**EXERCISE:**
Give the number of lines in the data below containing the word "click", with no other text.

**GIVEN DATA:**
··········

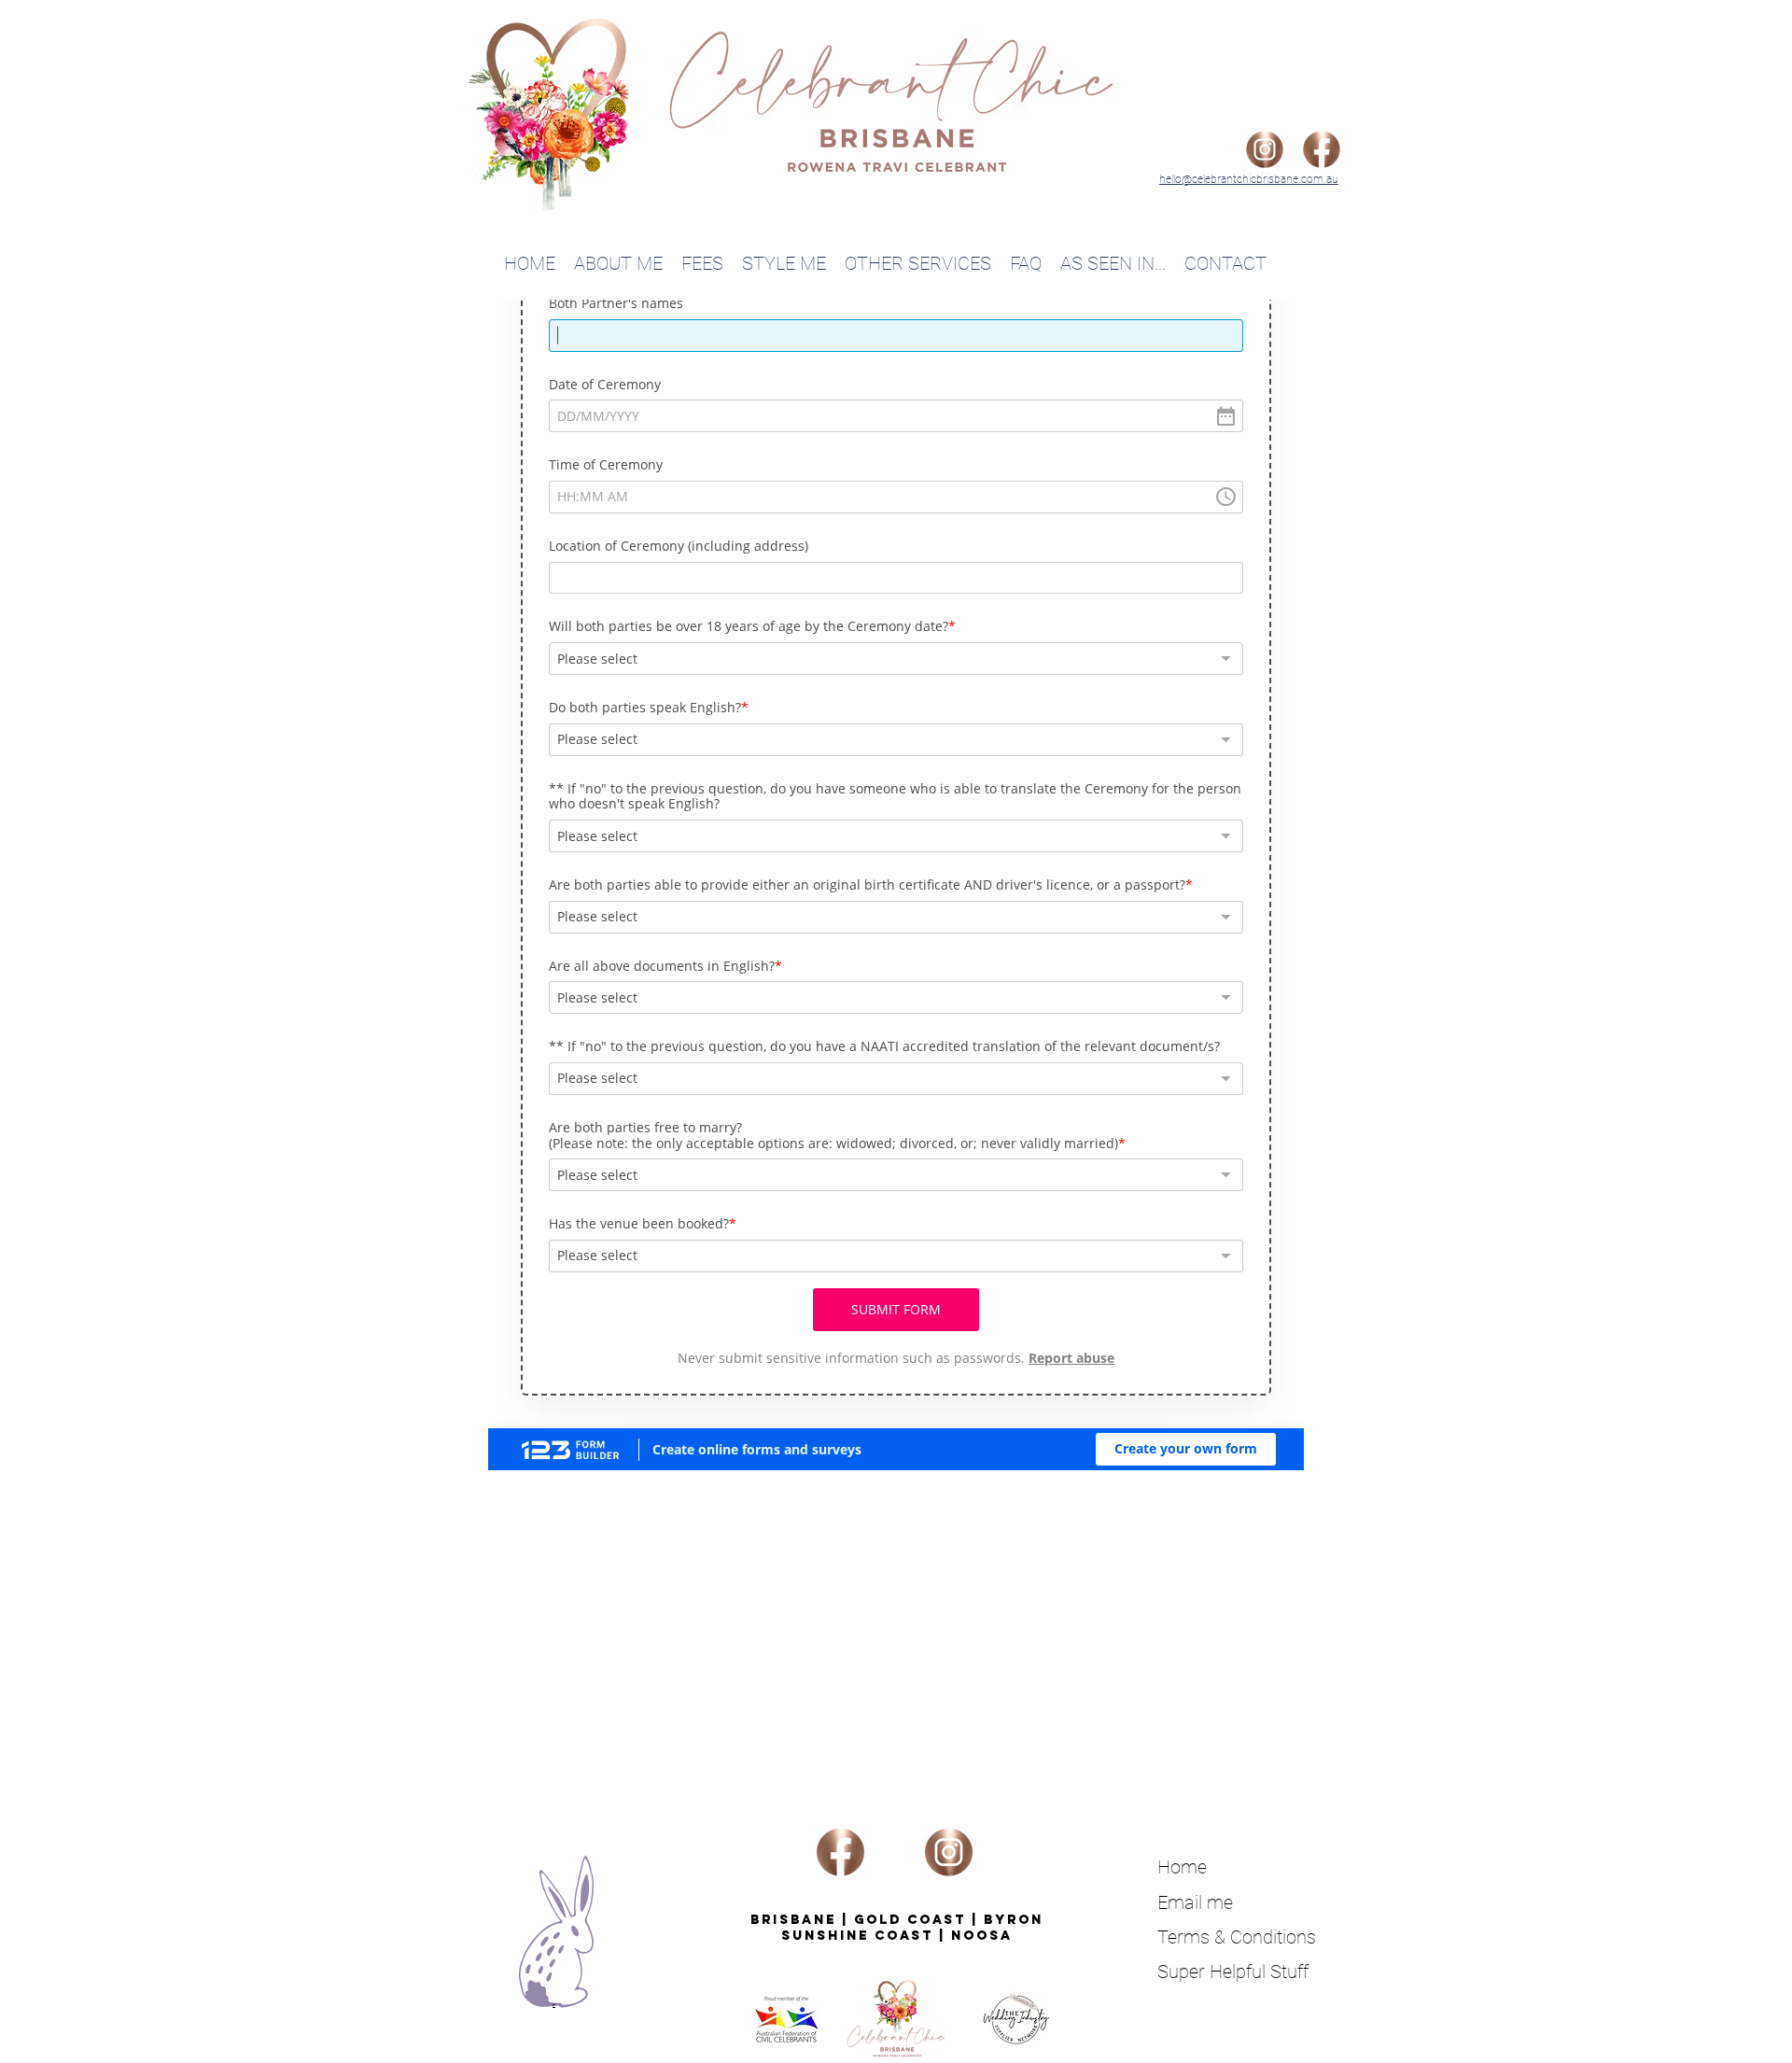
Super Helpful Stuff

··········

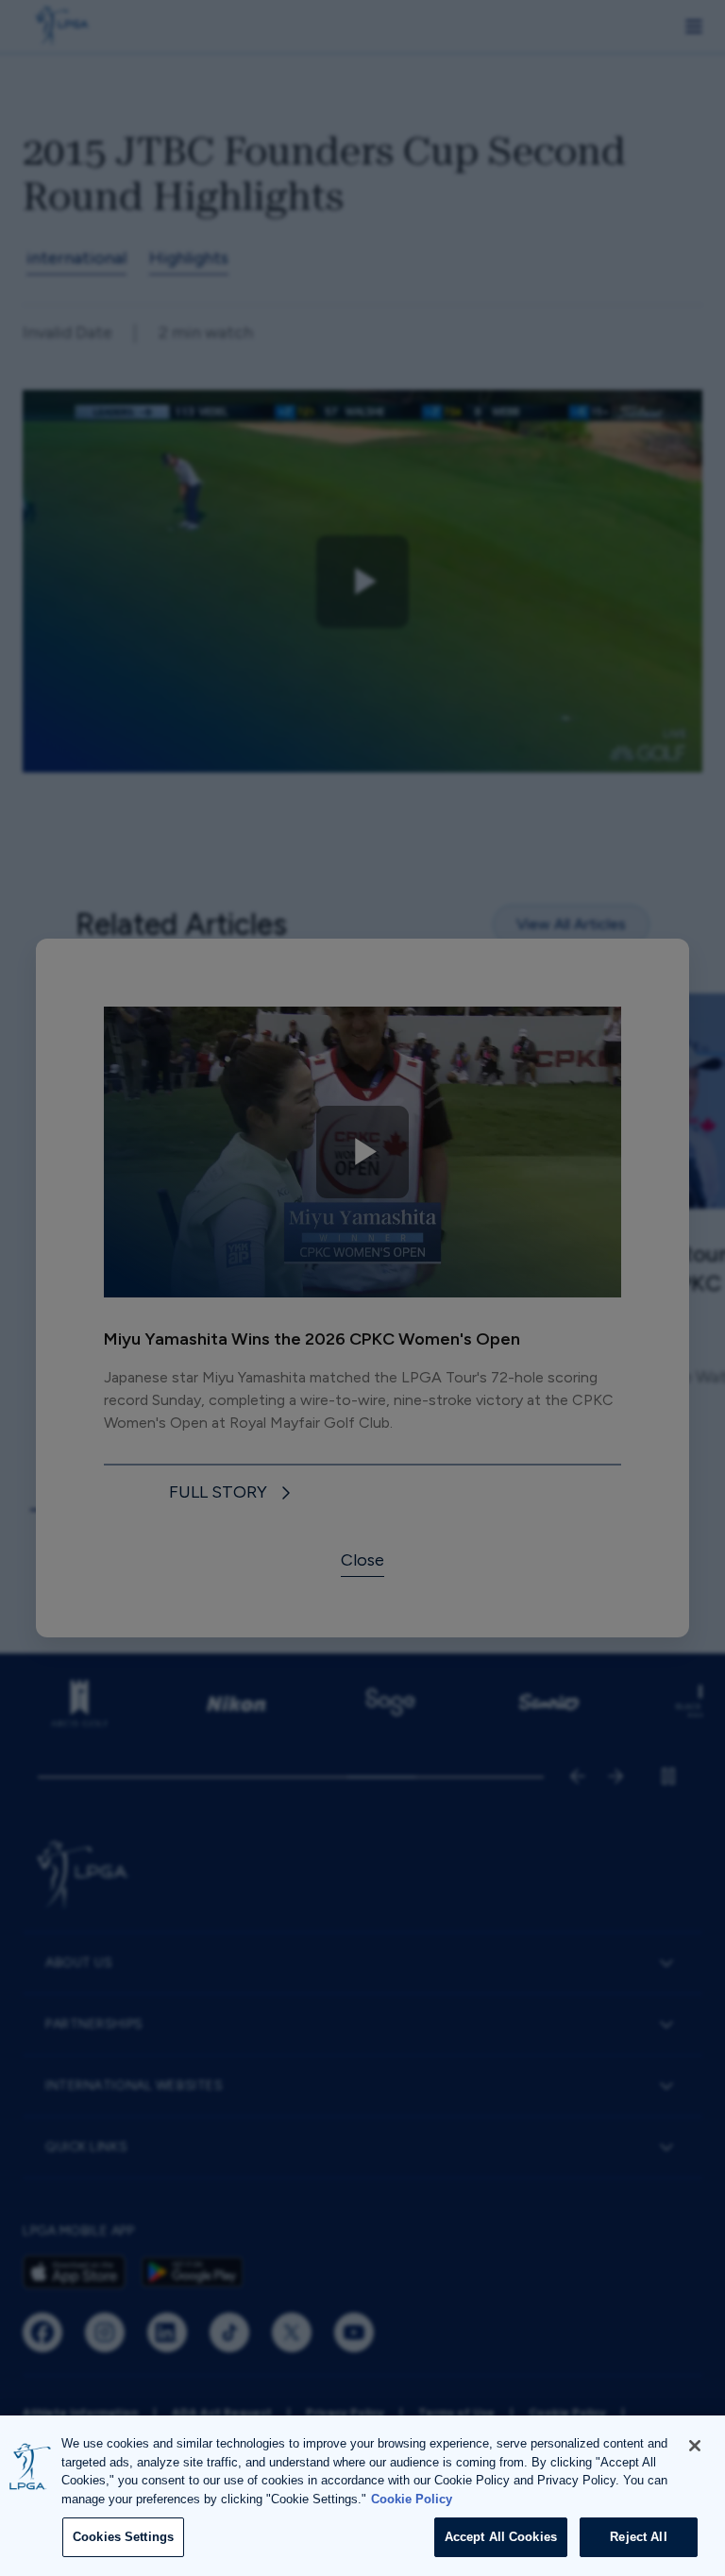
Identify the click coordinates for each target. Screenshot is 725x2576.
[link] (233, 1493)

··········

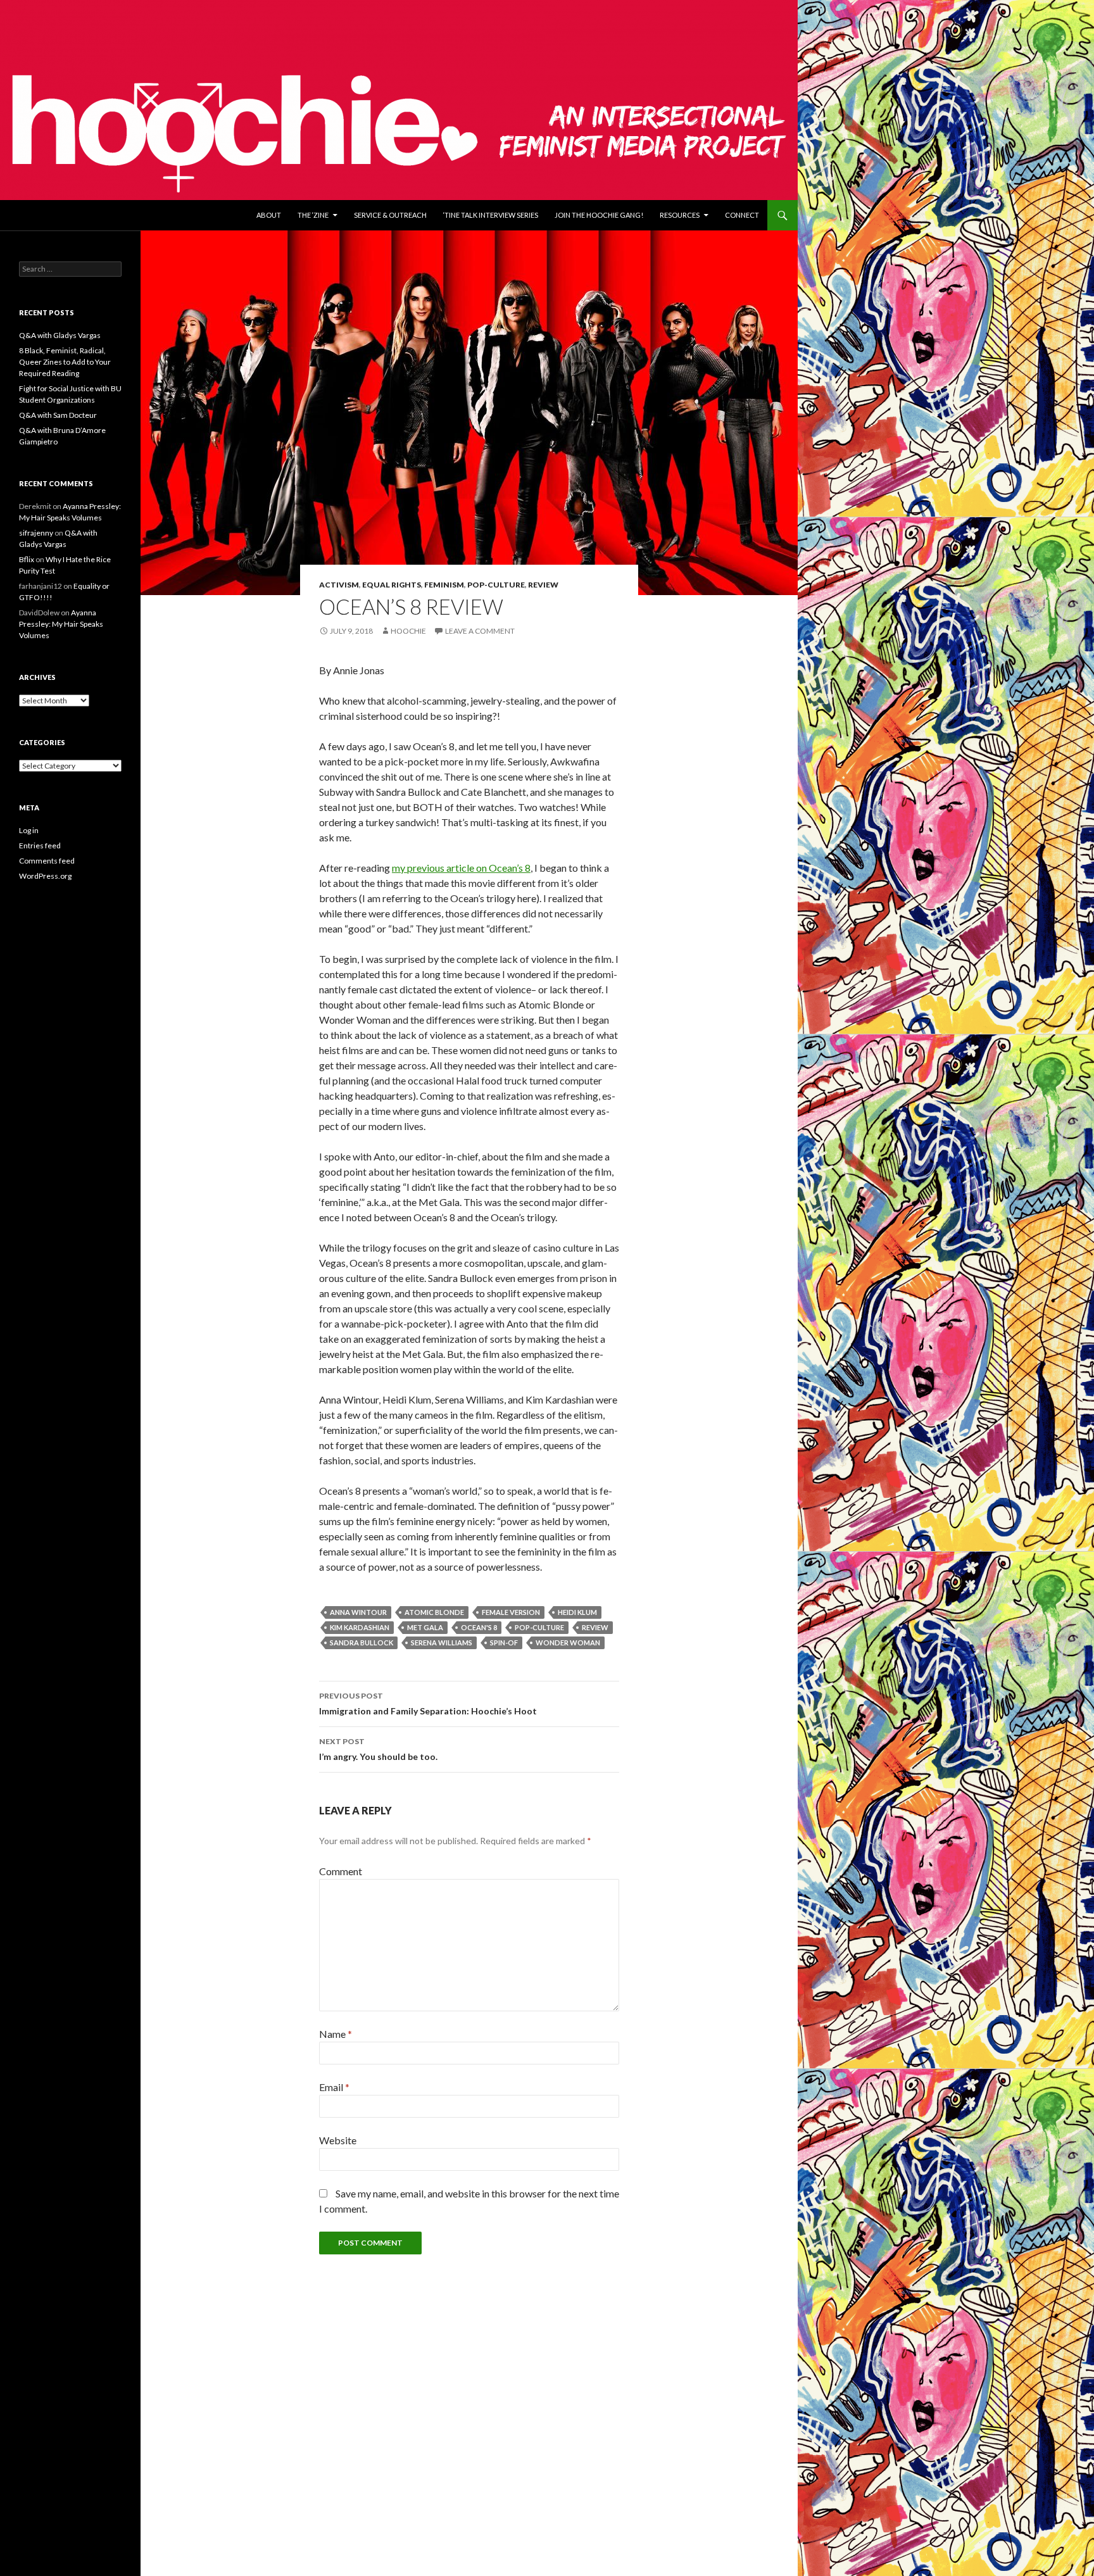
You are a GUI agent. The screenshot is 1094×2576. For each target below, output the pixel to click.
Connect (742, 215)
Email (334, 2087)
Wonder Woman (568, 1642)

··········

**PROBLEM SOLUTION:**
2